Britain's competition regulator has opened an investigation into the £7 billion (€8.29 billion) purchase of UK supermarket chain Morrisons by US private equity group Clayton, Dubilier & Rice, the watchdog said on Friday.
The Competition and Markets Authority (CMA) said that Morrisons should continue to be run as an independent business for the time being with its own brand and management.
CD&R and Morrisons did not immediately respond to a request for comment on the order, which the CMA said does not prohibit the completion of the deal as long as CD&R and Morrisons observe the restrictions it has set out.
Rare Auction
The proposed deal, backed by Morrisons' shareholders, was settled after a rare auction that was held due to competing bids from CD&R and Softbank-owned Fortress Investment Group.

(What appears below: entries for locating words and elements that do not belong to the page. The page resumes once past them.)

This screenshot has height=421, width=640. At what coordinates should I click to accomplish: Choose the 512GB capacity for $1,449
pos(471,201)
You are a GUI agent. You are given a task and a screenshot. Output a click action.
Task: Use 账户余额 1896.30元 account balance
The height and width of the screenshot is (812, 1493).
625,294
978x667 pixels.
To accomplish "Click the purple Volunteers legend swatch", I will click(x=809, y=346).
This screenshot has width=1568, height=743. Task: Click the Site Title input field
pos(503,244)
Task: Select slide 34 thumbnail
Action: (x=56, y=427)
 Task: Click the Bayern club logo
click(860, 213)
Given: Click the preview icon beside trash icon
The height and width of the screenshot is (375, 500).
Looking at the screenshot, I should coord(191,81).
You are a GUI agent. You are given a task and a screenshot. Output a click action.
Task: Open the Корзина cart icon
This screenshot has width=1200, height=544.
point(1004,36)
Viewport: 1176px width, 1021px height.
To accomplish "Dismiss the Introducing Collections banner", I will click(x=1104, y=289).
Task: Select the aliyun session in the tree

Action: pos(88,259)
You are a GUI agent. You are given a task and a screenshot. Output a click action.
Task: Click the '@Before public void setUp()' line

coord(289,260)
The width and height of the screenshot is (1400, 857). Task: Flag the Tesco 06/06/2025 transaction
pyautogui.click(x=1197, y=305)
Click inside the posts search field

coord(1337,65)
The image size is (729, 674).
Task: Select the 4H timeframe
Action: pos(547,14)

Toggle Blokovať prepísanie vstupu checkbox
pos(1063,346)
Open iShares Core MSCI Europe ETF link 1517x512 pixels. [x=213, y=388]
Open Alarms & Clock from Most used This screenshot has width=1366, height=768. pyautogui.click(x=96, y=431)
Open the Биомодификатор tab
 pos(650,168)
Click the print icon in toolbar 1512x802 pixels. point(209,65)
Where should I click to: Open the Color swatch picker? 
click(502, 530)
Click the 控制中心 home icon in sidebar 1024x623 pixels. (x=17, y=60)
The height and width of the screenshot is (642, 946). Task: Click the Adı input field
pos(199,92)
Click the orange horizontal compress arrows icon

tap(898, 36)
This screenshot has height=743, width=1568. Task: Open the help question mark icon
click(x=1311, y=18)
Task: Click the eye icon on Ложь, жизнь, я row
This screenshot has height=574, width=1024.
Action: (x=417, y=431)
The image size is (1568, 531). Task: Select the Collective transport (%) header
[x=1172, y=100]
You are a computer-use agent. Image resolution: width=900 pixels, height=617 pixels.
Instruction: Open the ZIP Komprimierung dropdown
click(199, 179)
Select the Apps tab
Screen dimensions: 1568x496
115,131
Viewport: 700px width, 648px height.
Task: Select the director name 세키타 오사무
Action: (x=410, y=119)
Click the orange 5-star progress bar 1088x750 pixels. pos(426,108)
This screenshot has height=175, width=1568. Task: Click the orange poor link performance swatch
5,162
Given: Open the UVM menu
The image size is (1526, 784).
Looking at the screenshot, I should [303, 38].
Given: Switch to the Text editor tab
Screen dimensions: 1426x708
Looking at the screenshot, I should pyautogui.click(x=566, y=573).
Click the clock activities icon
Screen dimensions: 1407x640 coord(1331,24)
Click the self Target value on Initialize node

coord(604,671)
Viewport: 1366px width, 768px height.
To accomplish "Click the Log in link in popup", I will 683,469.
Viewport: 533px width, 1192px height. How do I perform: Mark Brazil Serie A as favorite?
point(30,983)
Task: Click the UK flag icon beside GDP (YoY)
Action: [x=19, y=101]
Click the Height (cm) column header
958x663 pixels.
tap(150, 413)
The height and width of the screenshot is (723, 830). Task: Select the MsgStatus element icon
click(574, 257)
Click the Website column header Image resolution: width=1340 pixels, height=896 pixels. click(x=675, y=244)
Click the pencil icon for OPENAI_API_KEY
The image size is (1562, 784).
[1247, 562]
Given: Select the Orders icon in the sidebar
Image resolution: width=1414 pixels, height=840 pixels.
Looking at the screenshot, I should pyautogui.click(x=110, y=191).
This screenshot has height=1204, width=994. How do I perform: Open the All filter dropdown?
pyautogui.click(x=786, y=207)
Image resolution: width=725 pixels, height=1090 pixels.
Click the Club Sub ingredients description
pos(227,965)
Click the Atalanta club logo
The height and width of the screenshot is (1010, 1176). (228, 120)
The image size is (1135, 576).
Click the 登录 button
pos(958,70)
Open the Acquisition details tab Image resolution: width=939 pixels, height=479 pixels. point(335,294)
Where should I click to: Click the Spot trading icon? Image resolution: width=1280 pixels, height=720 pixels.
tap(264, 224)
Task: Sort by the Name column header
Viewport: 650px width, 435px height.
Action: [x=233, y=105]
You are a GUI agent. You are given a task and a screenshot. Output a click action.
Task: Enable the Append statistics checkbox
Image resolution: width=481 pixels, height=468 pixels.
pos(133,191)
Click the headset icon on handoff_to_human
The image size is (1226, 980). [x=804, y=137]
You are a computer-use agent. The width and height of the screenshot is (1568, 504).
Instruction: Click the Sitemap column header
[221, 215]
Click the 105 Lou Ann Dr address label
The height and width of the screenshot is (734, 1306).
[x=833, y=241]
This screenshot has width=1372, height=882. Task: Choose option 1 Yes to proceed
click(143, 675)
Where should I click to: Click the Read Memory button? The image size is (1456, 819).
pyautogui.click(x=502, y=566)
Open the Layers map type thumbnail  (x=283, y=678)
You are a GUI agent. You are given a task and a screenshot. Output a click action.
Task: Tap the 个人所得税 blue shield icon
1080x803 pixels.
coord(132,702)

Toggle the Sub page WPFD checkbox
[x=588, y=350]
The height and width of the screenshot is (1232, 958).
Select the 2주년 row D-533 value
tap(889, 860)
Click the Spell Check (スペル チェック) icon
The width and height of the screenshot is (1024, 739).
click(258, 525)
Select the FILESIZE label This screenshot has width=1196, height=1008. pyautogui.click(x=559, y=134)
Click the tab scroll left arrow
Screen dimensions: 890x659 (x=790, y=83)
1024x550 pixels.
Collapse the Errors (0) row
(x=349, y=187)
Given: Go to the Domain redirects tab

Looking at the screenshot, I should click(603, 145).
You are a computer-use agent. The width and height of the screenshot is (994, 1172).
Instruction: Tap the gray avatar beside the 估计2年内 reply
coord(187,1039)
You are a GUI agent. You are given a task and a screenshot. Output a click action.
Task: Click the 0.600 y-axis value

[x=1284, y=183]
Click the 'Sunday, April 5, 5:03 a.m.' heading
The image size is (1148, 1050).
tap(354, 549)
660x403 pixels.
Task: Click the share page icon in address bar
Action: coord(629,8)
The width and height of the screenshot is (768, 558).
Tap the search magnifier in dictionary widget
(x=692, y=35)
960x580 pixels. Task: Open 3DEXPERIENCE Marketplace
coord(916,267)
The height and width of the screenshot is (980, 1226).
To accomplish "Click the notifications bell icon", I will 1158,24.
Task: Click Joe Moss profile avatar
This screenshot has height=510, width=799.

There has been speculation that through the deal CD&R could combine its 918 Motor Fuel Group (MFG) fuel forecourts with the 339 owned by Morrisons, opening Morrisons convenience stores on the sites.
The deal has been the highest profile among a series of transactions where US investment firms have targeted British ones due to relatively low valuations following Brexit.
In August, private equity group Clayton, Dubilier & Rice (CD&R) said the pension rights of the Morrisons management team and employees will be 'fully safeguarded' once its takeover offer for the British supermarket chain becomes effective.